Dicen que el éxito de Mad Men proviene de su ambientación prodigiosa, su refinada crueldad, su reflejo del mundillo publicitario y su soberbio retrato de época, pero creo que esto también es lo de menos. Estandarte y epítome de los felices sesenta (cuando Lucky Strike todavía vendía tos con sabor a tabaco en lugar de un atajo al enfisema), Mad Men simboliza el canibalismo esencial del sistema capitalista: la agencia Sterling & Cooper siempre empieza por vender su alma al diablo.
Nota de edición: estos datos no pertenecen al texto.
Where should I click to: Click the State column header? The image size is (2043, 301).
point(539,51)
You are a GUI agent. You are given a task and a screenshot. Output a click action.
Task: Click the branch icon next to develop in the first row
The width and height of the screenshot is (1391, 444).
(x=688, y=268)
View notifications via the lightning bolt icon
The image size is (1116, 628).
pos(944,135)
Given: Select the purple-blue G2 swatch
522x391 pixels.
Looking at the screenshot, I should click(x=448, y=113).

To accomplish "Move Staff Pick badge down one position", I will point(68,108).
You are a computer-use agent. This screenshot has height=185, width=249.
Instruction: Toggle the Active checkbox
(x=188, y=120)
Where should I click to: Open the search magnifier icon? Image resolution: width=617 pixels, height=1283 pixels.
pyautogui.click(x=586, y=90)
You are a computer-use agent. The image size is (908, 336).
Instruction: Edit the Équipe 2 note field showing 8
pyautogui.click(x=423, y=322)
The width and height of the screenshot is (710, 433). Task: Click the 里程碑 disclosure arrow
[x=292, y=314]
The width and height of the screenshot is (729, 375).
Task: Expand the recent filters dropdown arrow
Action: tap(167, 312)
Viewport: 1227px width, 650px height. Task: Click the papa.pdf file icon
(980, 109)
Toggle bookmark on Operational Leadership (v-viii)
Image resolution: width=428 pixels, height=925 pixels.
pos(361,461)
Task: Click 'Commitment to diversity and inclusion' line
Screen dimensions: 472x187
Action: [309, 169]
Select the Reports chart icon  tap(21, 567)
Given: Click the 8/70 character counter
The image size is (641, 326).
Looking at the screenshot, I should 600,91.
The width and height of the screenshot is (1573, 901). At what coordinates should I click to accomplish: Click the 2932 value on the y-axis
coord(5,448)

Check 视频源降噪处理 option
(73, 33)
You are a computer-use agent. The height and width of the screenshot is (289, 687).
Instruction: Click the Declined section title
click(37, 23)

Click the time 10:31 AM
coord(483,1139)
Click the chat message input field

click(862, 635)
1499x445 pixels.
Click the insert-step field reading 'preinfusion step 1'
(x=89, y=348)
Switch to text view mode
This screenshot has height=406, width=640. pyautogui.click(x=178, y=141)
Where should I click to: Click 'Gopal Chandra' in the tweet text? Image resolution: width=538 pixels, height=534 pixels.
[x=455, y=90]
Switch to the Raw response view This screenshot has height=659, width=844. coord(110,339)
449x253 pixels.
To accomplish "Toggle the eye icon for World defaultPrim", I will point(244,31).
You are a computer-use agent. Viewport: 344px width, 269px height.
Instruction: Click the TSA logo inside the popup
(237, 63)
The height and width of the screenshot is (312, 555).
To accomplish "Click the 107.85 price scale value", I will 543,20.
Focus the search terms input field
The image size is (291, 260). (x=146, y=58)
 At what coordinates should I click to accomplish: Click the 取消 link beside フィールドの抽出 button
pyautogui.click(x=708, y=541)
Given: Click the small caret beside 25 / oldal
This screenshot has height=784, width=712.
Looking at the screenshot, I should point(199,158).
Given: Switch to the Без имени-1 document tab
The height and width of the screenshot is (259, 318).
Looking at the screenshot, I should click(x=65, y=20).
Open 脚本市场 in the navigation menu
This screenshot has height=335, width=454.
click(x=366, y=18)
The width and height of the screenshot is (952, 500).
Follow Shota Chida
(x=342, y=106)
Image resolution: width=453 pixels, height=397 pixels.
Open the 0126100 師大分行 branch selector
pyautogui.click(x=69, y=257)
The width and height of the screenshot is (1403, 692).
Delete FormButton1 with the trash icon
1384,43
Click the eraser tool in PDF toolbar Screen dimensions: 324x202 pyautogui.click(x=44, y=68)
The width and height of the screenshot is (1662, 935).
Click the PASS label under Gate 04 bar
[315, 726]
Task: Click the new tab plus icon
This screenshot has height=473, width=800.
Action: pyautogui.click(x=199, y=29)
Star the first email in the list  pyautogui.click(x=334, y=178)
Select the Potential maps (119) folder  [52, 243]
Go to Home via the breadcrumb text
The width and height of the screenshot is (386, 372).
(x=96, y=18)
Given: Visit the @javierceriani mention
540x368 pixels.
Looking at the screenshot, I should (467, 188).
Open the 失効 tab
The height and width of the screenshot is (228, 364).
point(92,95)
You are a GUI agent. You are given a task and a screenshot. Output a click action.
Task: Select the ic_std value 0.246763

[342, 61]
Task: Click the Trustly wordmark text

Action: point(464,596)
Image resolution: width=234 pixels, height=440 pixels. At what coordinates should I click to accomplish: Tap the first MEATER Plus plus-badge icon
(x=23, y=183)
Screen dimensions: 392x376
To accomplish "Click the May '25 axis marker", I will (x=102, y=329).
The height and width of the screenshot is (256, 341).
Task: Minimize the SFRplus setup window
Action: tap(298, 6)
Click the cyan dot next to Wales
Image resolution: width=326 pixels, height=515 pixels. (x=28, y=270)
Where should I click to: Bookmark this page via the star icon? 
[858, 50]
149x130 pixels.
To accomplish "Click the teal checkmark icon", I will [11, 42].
Ante lerdos fabricantes de margarina, ante propietarios de compañías aéreas, ante odiosos hoteleros y millonarios japoneses desconfiados, lo primero que hacen Don Draper y sus muchachos es un anuncio de sí mismos, un estriptís ético, un triple salto mortal en que demuestran lo bajo que pueden caer para arrastrarse a lo más alto.
Ahora que la campaña finaliza, su protagonista se encuentra al borde de esa definitiva elipsis que amenaza a los grandes actores condenados a triunfar seis o siete años seguidos antes de acabar abandonados en la cuneta. Le ocurrió a Michael Chiklis, que prestó su físico de garrapata calva a la energía alucinante de Vic Mackey; le ocurrió a Bryan Cranston, desarbolado tras su maligna encarnación de Walter White; le ocurrió a James Gandolfini, que fue a morir a Roma como atraído a la última emboscada de Tony Soprano. Jon Hamm acaba de salir de una cura de desintoxicación alcohólica por tomarse demasiado a pecho su ración ficticia de martinis e intenta retomar su trayectoria de actor secundario junto a su novia de toda la vida, Jennifer Westfeld, su perra Cora y un largo rosario de fracasos. "Yo no soy Don Draper" dice en cada entrevista, igual que Sánchez Dragó lleva una camiseta donde reza: "Yo no soy Dragó". No obstante, por un momento, cuando se comparan ambas biografías, parece que Draper y Hamm se parecen más de lo que ellos quisieran: uno fue vendedor puerta a puerta antes de que Sterling lo reclutara; otro fue camarero, actor en paro y encargado del atrezzo en películas porno. La estela de Don Draper, cuya silueta está cayendo de un rascacielos desde los títulos de crédito, lo perseguirá toda la vida, desde el momento en que se puso la gomina, los zapatos caros, y se ajustó la sonrisa hipócrita y la corbata de seda. Tiene razón Jon Hamm: él no es Don Draper, ese perfecto Don Juan yanqui que aseguraba que el amor era una palabra que habían inventado los publicistas para vender medias. De hecho, nadie quiere ser Don Draper. Ni siquiera Don Draper.